La Corte di Cassazione con sentenza del 4 ottobre 2023, conferma la debenza dell’assegno divorzile alla moglie che ha rinunciato, anche solo in parte, al lavoro per dedicarsi alla famiglia.

Con la sentenza in commento la Suprema Corte di Cassazione conferma la debenza, in sede di divorzio, dell’assegno di mantenimento alla moglie che si sia dedicata alla famiglia ed alle relative esigenze, rinunciando ad occasioni lavorative e di crescita personale.

L’importanza di questa sentenza risiede nella circostanza che il Supremo Giudice espressamente affermi che per il riconoscimento di questo assegno non sia necessario che il coniuge economicamente più debole abbia rinunciato del tutto al lavoro ed alla carriera per dedicarsi ai figli e alla famiglia, dovendo questo assegno essere riconosciuto anche se la rinuncia al lavoro è stata parziale, quale che sia la ragione per la quale vi è stata questa rinuncia.

Quel che conta, ai fini dell’attribuzione dell’assegno di divorzio è, infatti, che il coniuge –  la cui situazione reddituale e patrimoniale sia squilibrata (verso il basso)  rispetto quella dell’altro – abbia dedicato tempo ed energia alla famiglia, sottraendoli al lavoro e alla carriera.

Si pensi al caso in cui nell’interesse della famiglia si decida di svolgere un lavoro part time anziché uno full time, ovvero si rinunci ad occasioni professionali, piuttosto che a  promozioni, nuovi incarichi e/o avanzamenti di carriera, in quanto comportano allontanamento dalla famiglia per periodi più o meno lunghi di tempo, ovvero si accetti un lavoro meno remunerato, per non sottrarre eccessivo tempo al coniuge, ai figli e alla casa.

Ciò significa, in altri termini, che l’assegno di mantenimento divorzile vada riconosciuto  non solo alla moglie casalinga che si sia dedicata totalmente alla vita familiare, ma anche  al coniuge che, pur avendo una propria indipendenza economica, svolgendo attività lavorativa, al termine della vita di coppia, si ritrovi con una situazione patrimoniale e reddituale deteriore rispetto quella dell’altro coniuge,  avendo deciso di sacrificare le sue occupazioni lavorative ed i conseguenti maggiori introiti nell’interesse della famiglia, contribuendo così, anche solo in parte, all’incremento del patrimonio familiare e di quello dell’altro coniuge.

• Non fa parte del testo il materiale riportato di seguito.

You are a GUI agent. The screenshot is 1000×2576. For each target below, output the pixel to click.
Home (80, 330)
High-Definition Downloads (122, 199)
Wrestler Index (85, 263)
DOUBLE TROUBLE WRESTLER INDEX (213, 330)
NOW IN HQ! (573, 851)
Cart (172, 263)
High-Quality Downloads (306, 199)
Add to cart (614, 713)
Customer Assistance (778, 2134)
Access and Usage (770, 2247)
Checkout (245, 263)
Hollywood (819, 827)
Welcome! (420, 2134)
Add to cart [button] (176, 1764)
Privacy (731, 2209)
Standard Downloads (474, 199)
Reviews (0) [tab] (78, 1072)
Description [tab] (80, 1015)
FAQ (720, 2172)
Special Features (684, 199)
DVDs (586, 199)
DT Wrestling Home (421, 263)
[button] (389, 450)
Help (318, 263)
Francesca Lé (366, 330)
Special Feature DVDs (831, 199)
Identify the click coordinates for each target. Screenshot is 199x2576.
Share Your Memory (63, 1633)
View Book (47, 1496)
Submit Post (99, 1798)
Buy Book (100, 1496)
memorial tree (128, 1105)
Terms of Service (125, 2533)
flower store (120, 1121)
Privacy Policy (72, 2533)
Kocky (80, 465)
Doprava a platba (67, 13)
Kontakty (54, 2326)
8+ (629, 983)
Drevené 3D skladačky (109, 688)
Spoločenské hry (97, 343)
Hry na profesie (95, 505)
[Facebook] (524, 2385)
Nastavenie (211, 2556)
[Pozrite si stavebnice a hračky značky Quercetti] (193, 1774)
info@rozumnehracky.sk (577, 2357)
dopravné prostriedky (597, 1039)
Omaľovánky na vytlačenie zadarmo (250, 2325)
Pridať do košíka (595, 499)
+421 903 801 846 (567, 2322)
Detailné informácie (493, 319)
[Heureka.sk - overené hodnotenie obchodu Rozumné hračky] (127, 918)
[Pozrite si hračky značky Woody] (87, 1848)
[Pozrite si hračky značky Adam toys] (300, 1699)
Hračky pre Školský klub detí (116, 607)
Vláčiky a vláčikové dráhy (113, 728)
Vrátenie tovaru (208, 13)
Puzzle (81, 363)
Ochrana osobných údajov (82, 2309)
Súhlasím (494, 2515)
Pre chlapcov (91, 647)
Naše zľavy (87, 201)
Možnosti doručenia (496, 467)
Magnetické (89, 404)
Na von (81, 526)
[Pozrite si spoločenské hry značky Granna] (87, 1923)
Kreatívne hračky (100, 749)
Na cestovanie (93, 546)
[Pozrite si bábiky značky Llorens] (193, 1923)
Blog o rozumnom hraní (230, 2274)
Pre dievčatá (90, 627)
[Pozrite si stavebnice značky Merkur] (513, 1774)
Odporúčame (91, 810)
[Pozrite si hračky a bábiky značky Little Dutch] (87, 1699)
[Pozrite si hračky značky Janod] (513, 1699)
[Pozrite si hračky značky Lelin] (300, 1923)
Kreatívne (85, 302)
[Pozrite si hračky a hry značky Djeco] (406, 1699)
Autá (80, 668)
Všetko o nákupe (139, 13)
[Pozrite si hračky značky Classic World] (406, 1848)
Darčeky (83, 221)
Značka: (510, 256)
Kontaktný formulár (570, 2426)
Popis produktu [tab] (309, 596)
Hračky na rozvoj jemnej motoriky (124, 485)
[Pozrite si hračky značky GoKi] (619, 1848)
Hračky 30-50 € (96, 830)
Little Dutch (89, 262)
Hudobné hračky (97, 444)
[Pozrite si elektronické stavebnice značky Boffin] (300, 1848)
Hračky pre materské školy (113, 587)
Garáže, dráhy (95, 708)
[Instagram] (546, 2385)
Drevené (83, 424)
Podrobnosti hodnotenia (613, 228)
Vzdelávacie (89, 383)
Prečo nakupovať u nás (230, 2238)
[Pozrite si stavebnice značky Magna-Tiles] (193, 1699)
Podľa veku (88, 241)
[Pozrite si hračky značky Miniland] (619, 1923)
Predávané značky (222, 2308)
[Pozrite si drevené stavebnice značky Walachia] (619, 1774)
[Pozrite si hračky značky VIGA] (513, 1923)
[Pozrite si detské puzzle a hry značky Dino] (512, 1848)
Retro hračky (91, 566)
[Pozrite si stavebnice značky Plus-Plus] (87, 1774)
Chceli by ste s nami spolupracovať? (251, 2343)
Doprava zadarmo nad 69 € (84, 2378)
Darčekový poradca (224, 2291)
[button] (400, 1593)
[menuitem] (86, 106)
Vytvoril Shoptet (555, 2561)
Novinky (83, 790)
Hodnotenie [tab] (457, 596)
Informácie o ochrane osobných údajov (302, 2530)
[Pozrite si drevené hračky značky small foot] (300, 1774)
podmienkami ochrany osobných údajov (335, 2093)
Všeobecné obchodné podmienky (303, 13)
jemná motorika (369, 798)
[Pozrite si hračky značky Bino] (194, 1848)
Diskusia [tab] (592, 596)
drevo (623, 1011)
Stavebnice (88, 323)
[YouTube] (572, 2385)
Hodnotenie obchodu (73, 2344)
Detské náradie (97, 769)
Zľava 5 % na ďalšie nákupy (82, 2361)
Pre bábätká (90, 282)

Così come non rilevano, ai fini del riconoscimento dell’assegno, i motivi per cui si è rinunciato o si è ridotta l’attività lavorativa – ad esempio perché si aveva un rapporto conflittuale con il datore di lavoro – rilevando, piuttosto, che il tempo sottratto al lavoro si sia convertito in tempo per la famiglia, consentendo in tal modo all’altro coniuge di dedicarsi interamente, allo svolgimento del proprio lavoro, con le conseguenti gratificazioni economiche.